One of the most common hurdles we come across in the shop is convincing people that a decent pair of boots will cost more than a McDonald’s and a cinema ticket. We understand money can be tight and some things can be considered ‘luxuries’ but boots really split the camp. There are the “my feet carry me everywhere so I want them to be warm, dry and well supported” heroes and the eternally damned. I’ll leave you to place yourself.

 

For those in camp one, I would like to talk about my Salewa Rapace GTX for a moment. I got mine about three years ago when I wanted an all-round boot for the UK. Nothing to attack full winter with and obviously a bit much for a summer stroll on the beach but for all those boggy, gruelling ascents of typically British nature in between these are ready to make the journey with me.

 

The break in was relatively gentle. The tongue of the boot irritated me on the first few hikes with a thinner sock but has since softened and ceased to bother me. The thick nubuck uppers and Gore-Tex lining, with a bit of TLC, are still more than happy shrugging off everything from puddles to deep bog whilst the technical soles allow for nimble ascents of any grade of scramble making even the local mountain goats jealous.

 

Despite not being a B2, the Rapace will take a new-matic crampon, though a flexible bar may be necessary for bigger boot sizes or heavier loads (you or your kit). The sole unit is a durable vibram number with a deep tread and dedicated climbing zone; despite this, as with any of the harder wearing soles, you do feel like Bambi on ice when sheer rock faces get super slick and slimy. If I ever find the fabled boot that handles this without falling apart in a season I’ll let you know but until then I jump in my Scarpa Oxygens for shorter days on wetter rock.

 

The nubuck uppers have been heat treated to stop them stretching. This has a couple of major benefits. First, stretch is completely negated.
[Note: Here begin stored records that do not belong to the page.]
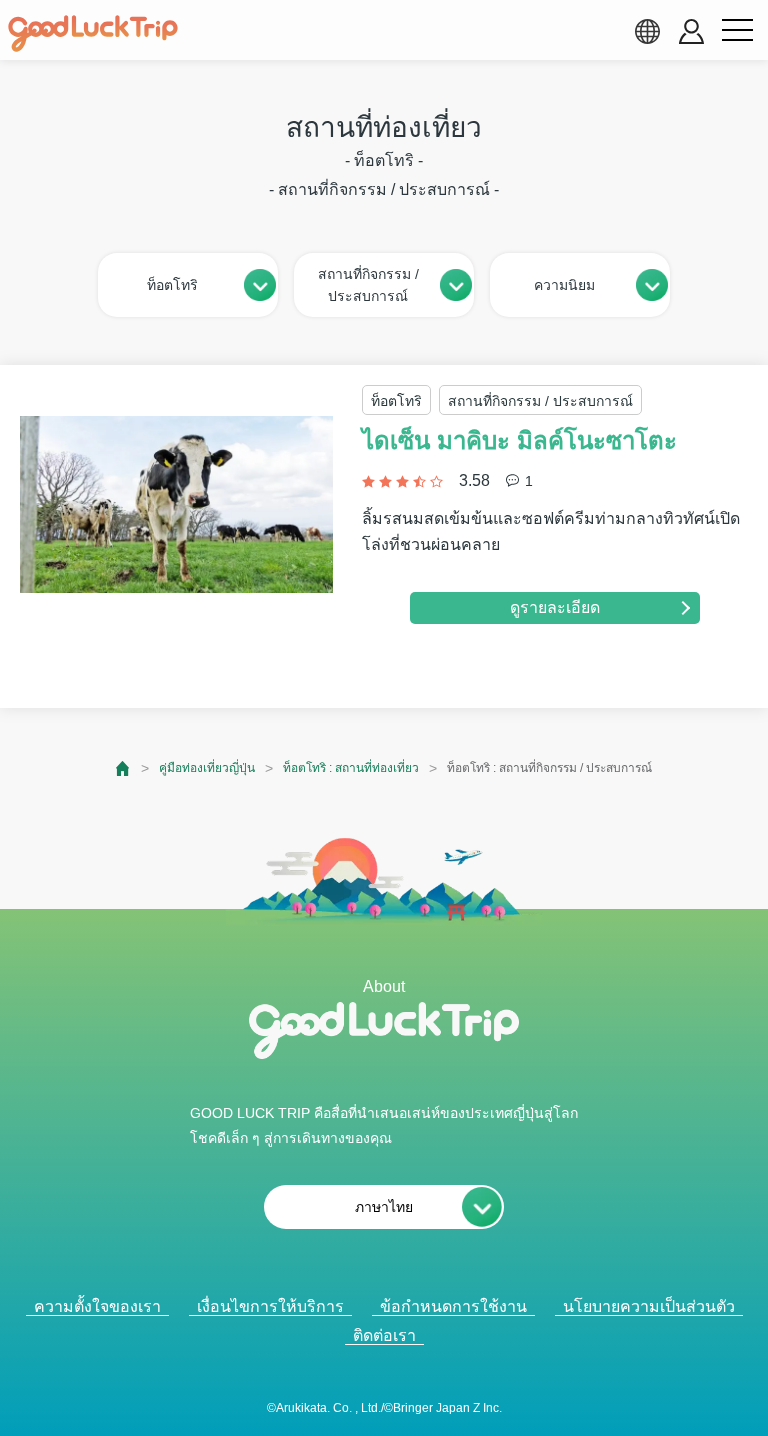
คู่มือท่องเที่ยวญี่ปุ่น (207, 768)
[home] (93, 34)
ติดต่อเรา (384, 1335)
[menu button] (737, 31)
The fit on day 1 is the same as the fit on day 100 and that makes buying them so much easier.. Secondly, the nubuck remains unbroken. No weak points for water and mud to sneak in through and start breaking down the sensitive mid-layers of your boot. Fancy stuff, eh?

 

The midsole is stiff enough to keep longer hikes comfortable and help with carrying bigger bags but also offers enough flex to keep the ankle grounded in the boot. I rarely feel entirely at one with bigger boots being a light build but these things are just an extension of my body. I’m hoping I can keep them going for a few more years.